Programming Project #4-B - Atsunobu Kotani (akotani@berkeley.edu)

First, the following images are used for this programming assignment.

We focus on the camera example here. The Harris features are shown as:

And the top 500 (and 250 in the 2nd row) characteristic features are shonw as:

In this part, the maximum radii were all 9 pixels in my experiments when extracting top 500 features.

When we try to match each feature points, without thresholding the difference values, we have the following.

And by settind different threshold values for NN-1 / NN-2, we have:

From left to right, the threshold values are 0.1, 0.3, 0.5, respectively.

As we can see there are still some noise to the matching.
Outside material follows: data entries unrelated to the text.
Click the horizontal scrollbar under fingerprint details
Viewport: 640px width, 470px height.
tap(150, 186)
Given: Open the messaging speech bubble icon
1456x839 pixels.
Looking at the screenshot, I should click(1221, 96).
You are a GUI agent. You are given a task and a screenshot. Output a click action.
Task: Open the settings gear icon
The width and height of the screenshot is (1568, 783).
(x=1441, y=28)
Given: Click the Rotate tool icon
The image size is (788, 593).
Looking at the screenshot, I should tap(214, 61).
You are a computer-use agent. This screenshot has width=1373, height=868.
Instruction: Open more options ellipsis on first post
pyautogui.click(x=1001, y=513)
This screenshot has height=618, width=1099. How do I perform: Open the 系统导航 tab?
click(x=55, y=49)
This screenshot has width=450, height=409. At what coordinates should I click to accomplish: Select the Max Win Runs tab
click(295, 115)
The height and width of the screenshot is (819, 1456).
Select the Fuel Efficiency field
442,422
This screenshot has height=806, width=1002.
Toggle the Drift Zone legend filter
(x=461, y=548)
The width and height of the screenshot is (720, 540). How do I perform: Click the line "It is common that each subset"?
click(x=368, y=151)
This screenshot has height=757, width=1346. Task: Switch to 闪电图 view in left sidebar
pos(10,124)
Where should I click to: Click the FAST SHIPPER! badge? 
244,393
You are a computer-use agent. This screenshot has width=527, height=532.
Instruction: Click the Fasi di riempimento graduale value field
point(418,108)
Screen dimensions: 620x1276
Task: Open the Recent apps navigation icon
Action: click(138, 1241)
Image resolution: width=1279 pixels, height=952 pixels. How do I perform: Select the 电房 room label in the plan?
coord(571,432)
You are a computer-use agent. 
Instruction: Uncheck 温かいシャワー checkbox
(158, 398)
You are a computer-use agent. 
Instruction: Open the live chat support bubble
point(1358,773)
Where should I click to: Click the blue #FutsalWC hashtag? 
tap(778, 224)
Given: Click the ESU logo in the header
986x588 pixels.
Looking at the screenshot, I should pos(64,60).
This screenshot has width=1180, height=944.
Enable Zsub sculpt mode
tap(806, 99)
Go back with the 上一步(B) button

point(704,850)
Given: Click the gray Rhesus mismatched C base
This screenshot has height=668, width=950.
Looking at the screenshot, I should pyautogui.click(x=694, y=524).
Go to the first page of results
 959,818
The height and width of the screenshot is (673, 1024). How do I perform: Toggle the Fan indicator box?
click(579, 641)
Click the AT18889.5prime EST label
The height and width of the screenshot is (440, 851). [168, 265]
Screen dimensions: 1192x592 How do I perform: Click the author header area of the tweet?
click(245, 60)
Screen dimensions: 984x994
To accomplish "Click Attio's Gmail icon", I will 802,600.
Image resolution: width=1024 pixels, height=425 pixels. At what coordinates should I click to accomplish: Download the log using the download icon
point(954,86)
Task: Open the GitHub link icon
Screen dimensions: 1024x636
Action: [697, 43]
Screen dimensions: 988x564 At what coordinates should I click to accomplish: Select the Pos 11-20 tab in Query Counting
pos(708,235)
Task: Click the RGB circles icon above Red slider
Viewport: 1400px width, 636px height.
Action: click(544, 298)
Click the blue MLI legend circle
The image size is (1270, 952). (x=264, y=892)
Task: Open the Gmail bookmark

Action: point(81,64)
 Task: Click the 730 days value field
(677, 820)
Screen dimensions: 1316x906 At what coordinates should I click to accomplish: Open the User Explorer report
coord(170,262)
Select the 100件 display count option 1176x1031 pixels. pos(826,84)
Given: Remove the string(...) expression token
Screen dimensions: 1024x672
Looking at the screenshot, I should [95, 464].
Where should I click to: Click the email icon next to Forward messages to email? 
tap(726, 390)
Thus, I run RANSAC, and the result is:

Here the left image is the threshold result for 0.5, and the right one is the result after running RANSAC. We can easily see that some of the outliers have been successfully removed.

Accordingly, two transitions (Left -> Middle & Right -> Middle) are visualized below.

Finally, the resulting image is shown below. The left is the result from Part A, manually matched, and the right is this new result.

In part A, to merge the two images I simply pasted one over the other, but here I am doing a different merge method that simply takes the maximum of three images (Left, Middle, Right) for each pixel. That is why on the right image, we see small blur effects in locations that alignment did not go successfully. However, when we focus on the alignment of Left image and Middle image, the new approach is much smoother, especially the shutter button of the camera and the pattern of the table.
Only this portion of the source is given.